Can’t Do a Thing without the Bling
Starting any new business will require cash — and lots of it. Not only will you need to fund startup costs, but you’ll need enough capital to operate until your business is profitable. When confronted with the reality of the size of the investment they’ll need, many seek to borrow the money, sometimes putting their house on the line as collateral. Borrowing startup or operating costs is a virtual guarantee of failure for a small business owner.
I’m sure you’ve all heard the story behind the movie The Blair Witch Project, which was funded by the producers maxing out their credit cards. That is a one-in-a-million shot, and for every widely touted success there are ten thousand obscure failures, where people are saddled with a decade of crippling debt. If you don’t have the discipline to save money and to bank the cash to fund your own business until it’s profitable, you’ll never be able to get off the ground.
While it’s easy to envy our buddy Murray, what you don’t see are the days when the weather is cold and bleak, and Murray still has to go out fishing to satisfy his customers. What defeats many new to running a small business is the nearly relentless dedication and focus it takes to scratch out a living.

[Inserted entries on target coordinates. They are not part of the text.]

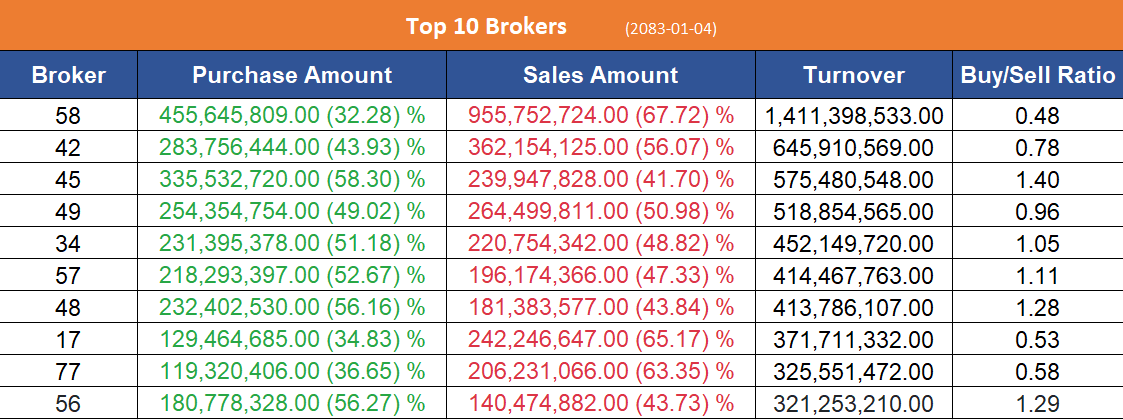Viewport: 1123px width, 420px height.
Task: Click the Sales Amount column header
Action: 600,75
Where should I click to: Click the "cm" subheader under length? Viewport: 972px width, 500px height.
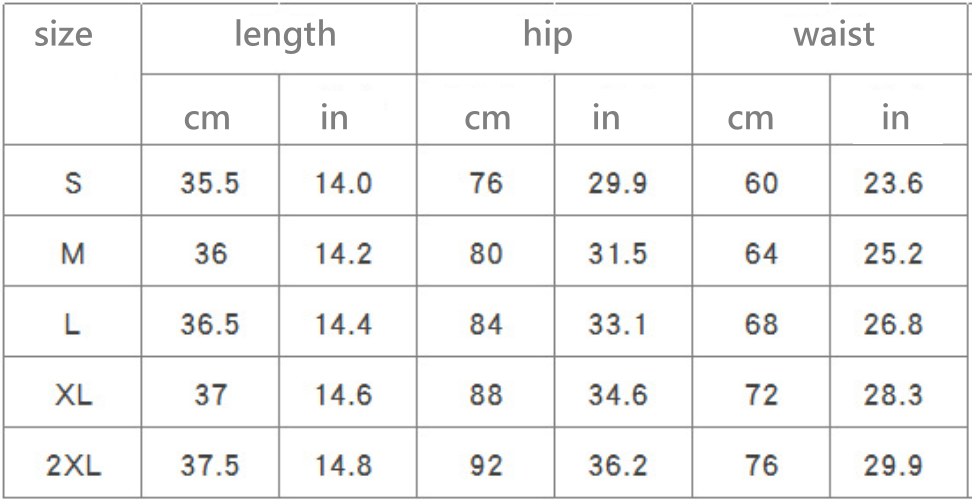[x=207, y=118]
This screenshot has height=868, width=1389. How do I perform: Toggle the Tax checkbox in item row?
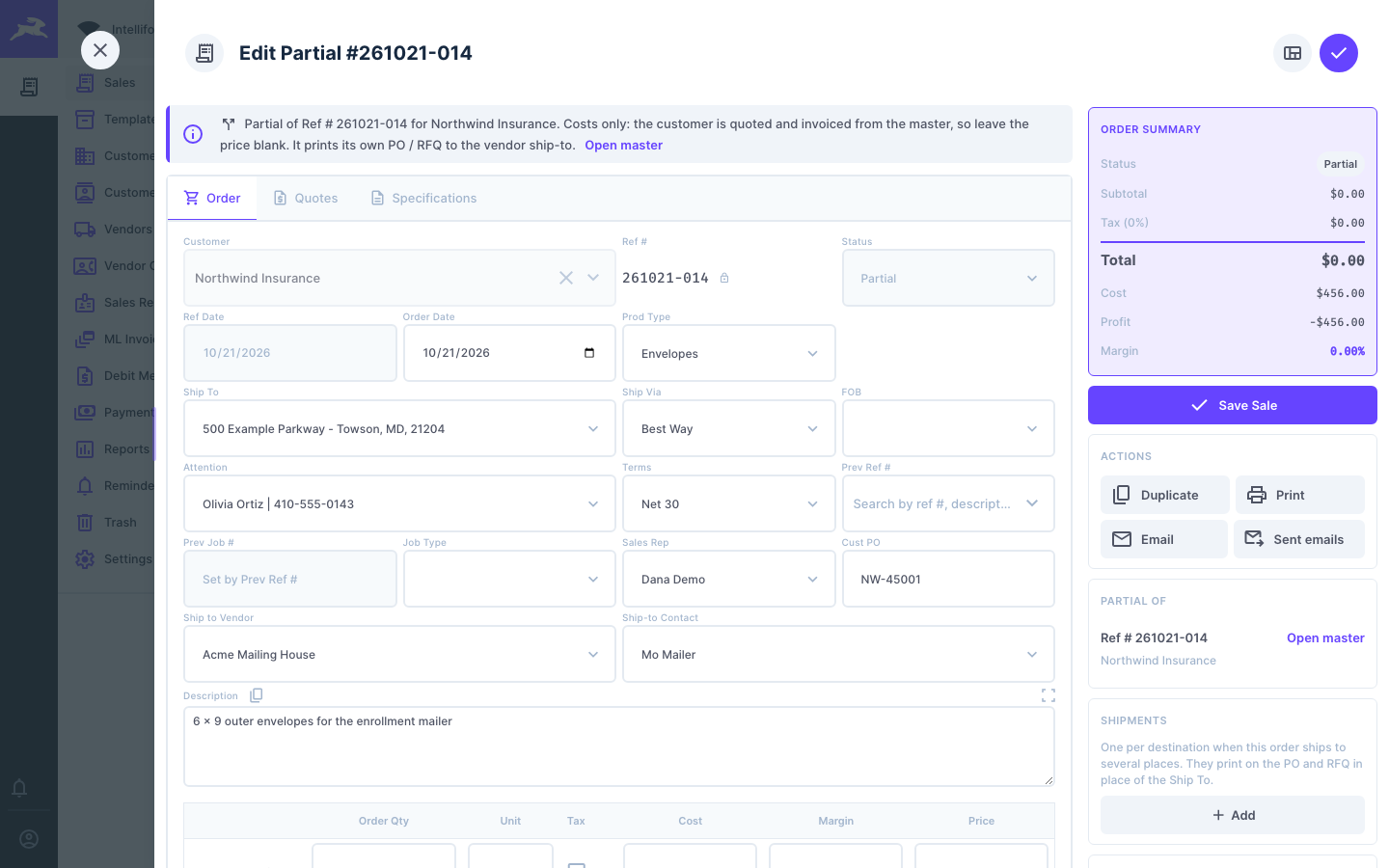tap(577, 864)
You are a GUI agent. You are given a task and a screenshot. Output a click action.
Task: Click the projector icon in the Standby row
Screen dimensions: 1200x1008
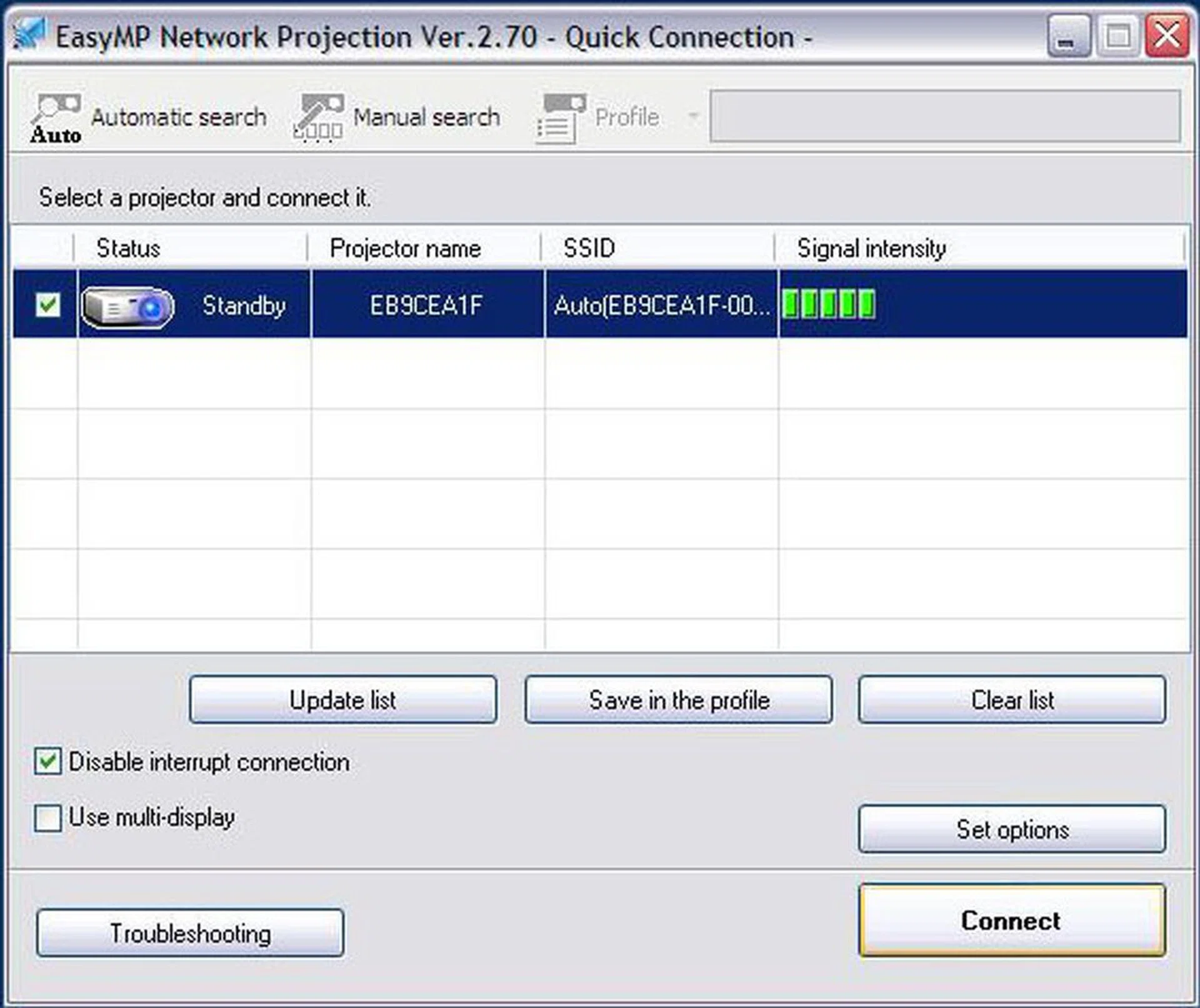pos(128,306)
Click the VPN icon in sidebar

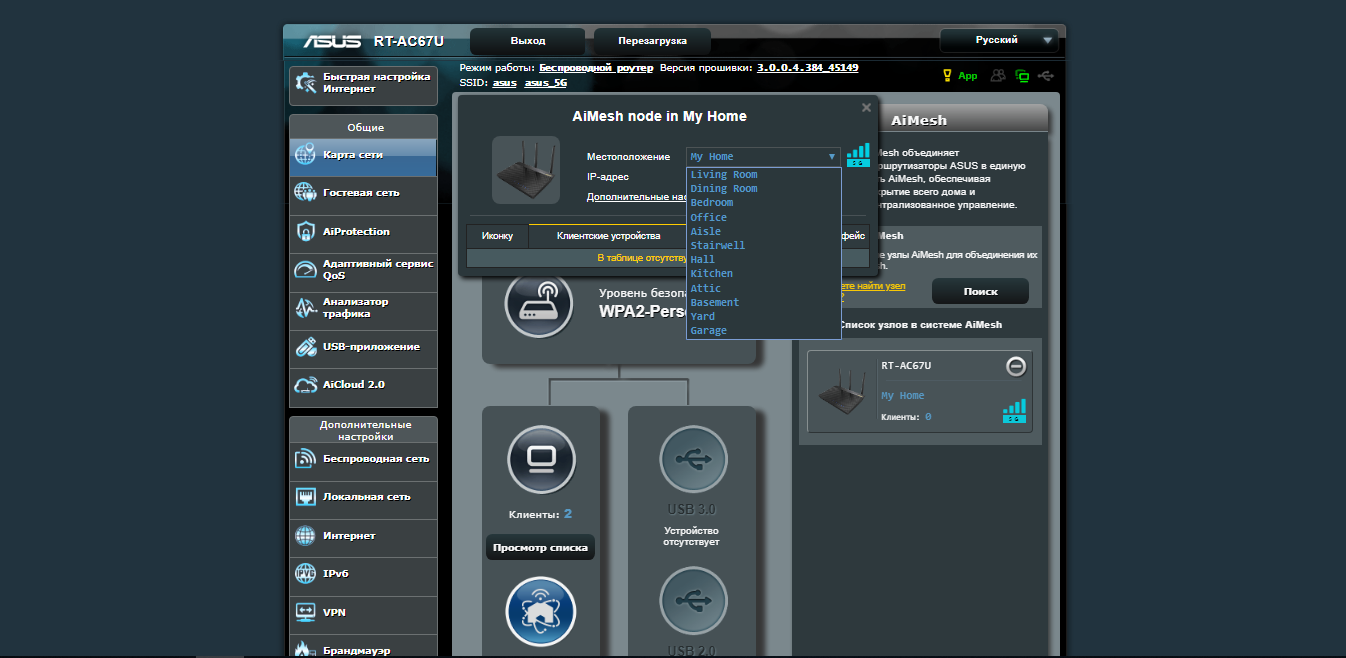tap(306, 612)
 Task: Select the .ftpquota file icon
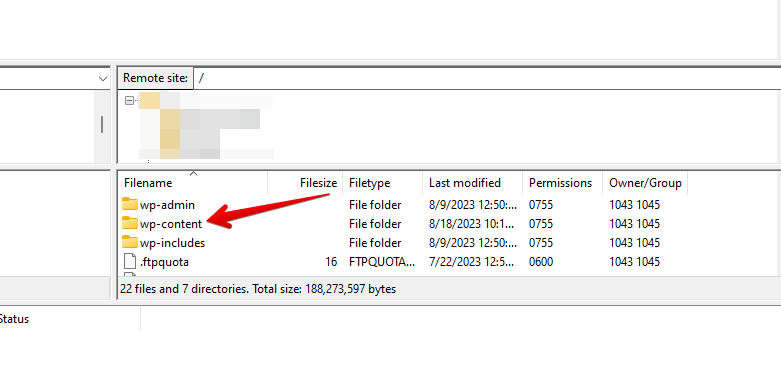click(130, 261)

Another difficult skill for many to acquire is the near constant self-promotion and focus on sales it takes to make it in a small business. When you’re the sole proprietor, you’re also the sales manager and sales team.
The Taxman Cometh
Another area new small business owners get sideways is taxes. On the federal level, that means filing quarterly estimated tax payments, even if you don’t think you made a lot of money. Your state may or may not require similar quarterly tax reporting. Falling behind on tax payments is all too common for new small business owners, and it can be a fatal mistake. The IRS can levy some eye-popping fines, and seize the assets of people trying to cheat their tax responsibility.
Doing The Hard Things
Some people daydream about being their own boss and living life free of an alarm clock. My standard joke when people ask about my business is that I traded working regular hours for working all the time. I get up earlier and work longer in the evening. When my customers need something, I’m there. My neighbors seldom see me.
Some days you’ll end up working for less than minimum wage, sometimes a lot less. You’ll have to make calls you dread, and there’s nowhere to dump the work you don’t want to do. You’ll have to grind through details you’d rather avoid.
Anyone who thinks running their own business is easy has never done it. If you’ve got a decent day job, think twice before striking out on your own.